Sulle caste
Maurizio Blondet
23/01/2007

Un lettore che immagino giovane mi scrive una cosa curiosa: «Mi rivolgo a Lei perchè forse Lei sa darmi una risposta a questa domanda: perchè più conosco la democrazia più sono attratto dal sistema delle caste? Mi sono preso il libro di Thibon 'Ritorno al Reale' che ho trovato molto bello…».
La cosa curiosa è che anch'io da ragazzo ebbi questa illusione: che fosse possibile la restaurazione, se non del sistema di caste ossificato in India, il sistema del «rango», degli «ordini», o dei tre «Stati» che hanno ordinato le società indo-europee per millenni: sacerdoti, nobili, «mercanti»- e - produttori.
C'è un errore in questo, ed è di credere che il sistema degli ordini sia una istituzione, qual'è la democrazia, e che possa legalmente essere sostituito alle istituzioni democratiche in modo positivo. E come? Con il voto, non avrebbe mai la possibilità di passare.
Imporlo con la forza, ove pur fosse possibile, sarebbe falsarlo alla radice.
Perché? Perchè per millenni, l'ordine castale fu sentito non già come qualcosa di imposto o sovrapposto alla società, bensì come «la natura delle cose».
In India, le caste sono dette «varna», «colori», e non in senso razziale.
S'immagina che ogni uomo sia come un tessuto colorato, perché formato dall'intreccio di tre fili (guna).
Uno è bianco, «sativa», ed è la pulsione ascendente, spirituale; l'altro è rosso, «rajas», e indica la tendenza espansiva, iraconda e generosa. Il terzo filo è nero, «tamas», e simboleggia la pulsione discendente, volta alla soddisfazione del ventre e del sesso.
In ogni uomo prevale per natura uno dei tre fili del tessuto: nel brahmano è ritenuto prevalere il «sativa», negli kshatrya (re, guerrieri e giudici) il «rajas», nei vaisha (mercanti) e nei sudras il nero «tamas», sempre più abbondante.
Platone non pensava altrimenti, quando immaginò l'uomo come un carro spinto da tre cavalli focosi, tendenti verso l'alto o verso il basso.
San Tommaso d'Aquino parla ugualmente di anima «spirituale» (sattva), «irascibile» (rajas), «concupiscibile» (tamas).
E con bella spiegazione del «rajas», sostiene che il giudice, per far giustizia, deve saper adirarsi.

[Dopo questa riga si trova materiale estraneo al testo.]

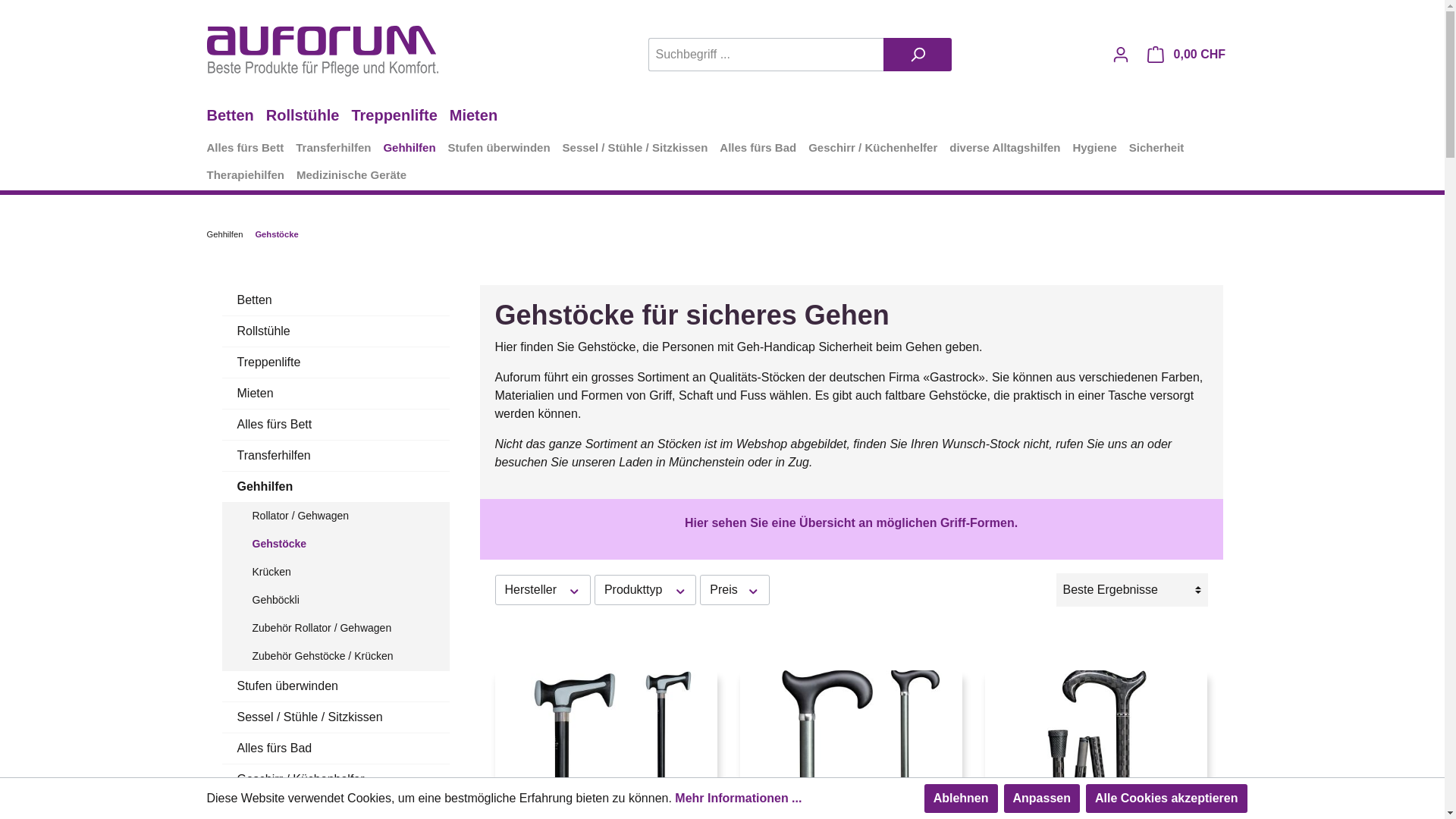
Hersteller Element type: text (541, 589)
Transferhilfen Element type: text (334, 455)
Gehhilfen Element type: text (224, 233)
Gehhilfen Element type: text (334, 486)
0,00 CHF  Element type: text (1187, 54)
Betten Element type: text (334, 300)
Rollator / Gehwagen Element type: text (342, 516)
Treppenlifte Element type: text (334, 362)
Alle Cookies akzeptieren Element type: text (1166, 798)
Anpassen Element type: text (1041, 798)
Therapiehilfen Element type: text (251, 177)
Produkttyp Element type: text (645, 589)
Ablehnen Element type: text (960, 798)
Transferhilfen Element type: text (338, 149)
Mehr Informationen ... Element type: text (737, 798)
Mieten Element type: text (479, 116)
Treppenlifte Element type: text (399, 116)
Preis Element type: text (733, 589)
Hygiene Element type: text (1100, 149)
Sicherheit Element type: text (1162, 149)
diverse Alltagshilfen Element type: text (1010, 149)
Betten Element type: text (235, 116)
Zur Startseite wechseln Element type: hover (321, 50)
Gehhilfen Element type: text (414, 149)
Mieten Element type: text (334, 393)
Given the description of an element on the screen output the (x, y) to click on. 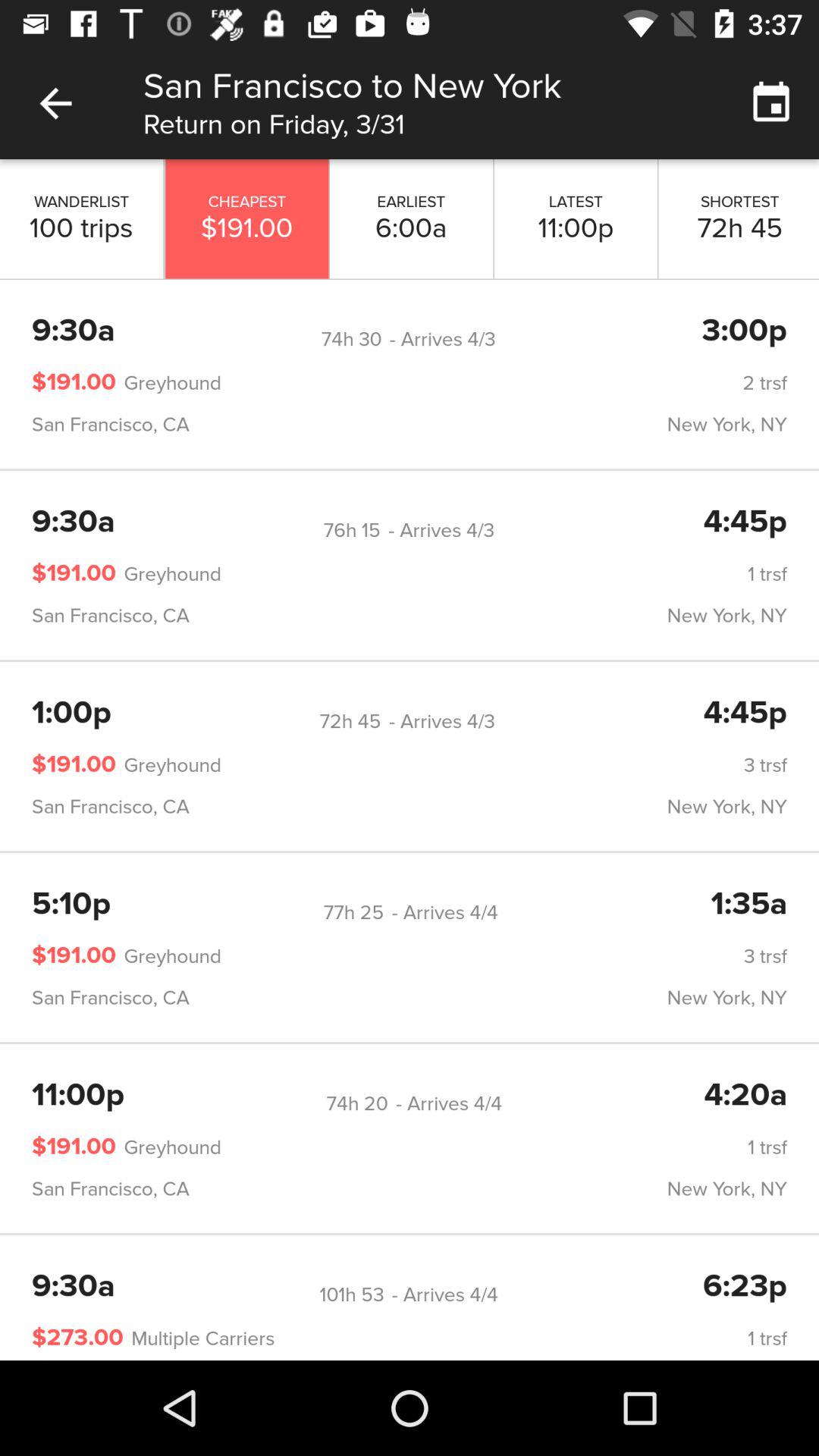
return to previous page (55, 103)
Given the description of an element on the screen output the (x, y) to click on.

Da qui la gerarchia degli uomini; ma questa gerarchia si auto-imponeva naturalmente perché l'umanità indo-europea viveva in una temperie metafisica oggi perduta.
Risaliamo a tempi antichissimi.
Dumézil ha riconosciuto nel «flamen», nome maschile di forma neutra, la derivazione da «brahman».
I collegi dei sacerdoti detti «flamines» avevano cura ciascuno di Giove, Marte e Quirino, divinità tutelari dei tre «Stati», i sacerdoti, i guerrieri e i produttori.
Parimenti, nella guerra e poi nella fusione di Romani e Sabini, è dato intravvedere l'epica scandinava degli Asi e dei Vani, divinità prima nemiche poi unite per sempre e divenute indistinguibili.
Del resto, in eroi «storici» della storia romana primitiva, Orazio Coclite e Muzio Scevola, si celano figure della mitologia scandinava: Odinn l'Orbo (1), e Thor il Monco.
I Sabini portano alla banda guerriera di Romolo le donne e le «ricchezze», opes, della produzione agricola e dei tesori: sono i produttori, sotto il segno della fecondità.
Parimenti, fra gli Osseti, la società era divisa tra gli Intelligenti (Alaegatae), i Forti (Aehasaergkatae) e i Ricchi (Boratae).
In Roma, l'ordine duale può risalire alla realtà più primitiva in cui i due «stati» superiori, quello addetto ai riti e l'addetto alla guerra, erano ancora indistinti e si identificavano nel «rex» (raja), capo bellico e anche divinatore in contatto col divino, funzione ancora detenuta in età repubblicana dal «rex sacrorum».
Più tardi avvenne la distinzione.
In India, un richiamo nordico-ario assegna come animale sacro dei brahmani il Cinghiale, forse solo perché il nome indiano del facocero è «varaha», analogo del greco «borea» (che si pronunciava «vorea»), ossia «Nord»: ricordo della beata isola settentrionale sveta Dvipa, dove vigeva eterna la primavera e tutti gli uomini appartenevano alla sola casta più alta (dediti cioè esclusivamente alla contemplazione).
Alla casta guerriera spetta l'Orso, «Arcthos» (altro animale nordico), da cui il nome di re Artù.
In India gli kshatrya risultano eliminati da un evento enigmatico e tragico, forse storico, contenuto e celato nel mito di Parashurama (Rama con l'ascia), e da qui la prevalenza dei bramani, in qualche modo la clericalizzazione-ossificazione della società (anche se potenti gruppi di contadini poterono col tempo assurgere a kshatrya, come i Maura).
Nelle società indo-europee occidentali prevalse l'elemento guerriero, divenuto aristocrazia, patriziato, nobiltà.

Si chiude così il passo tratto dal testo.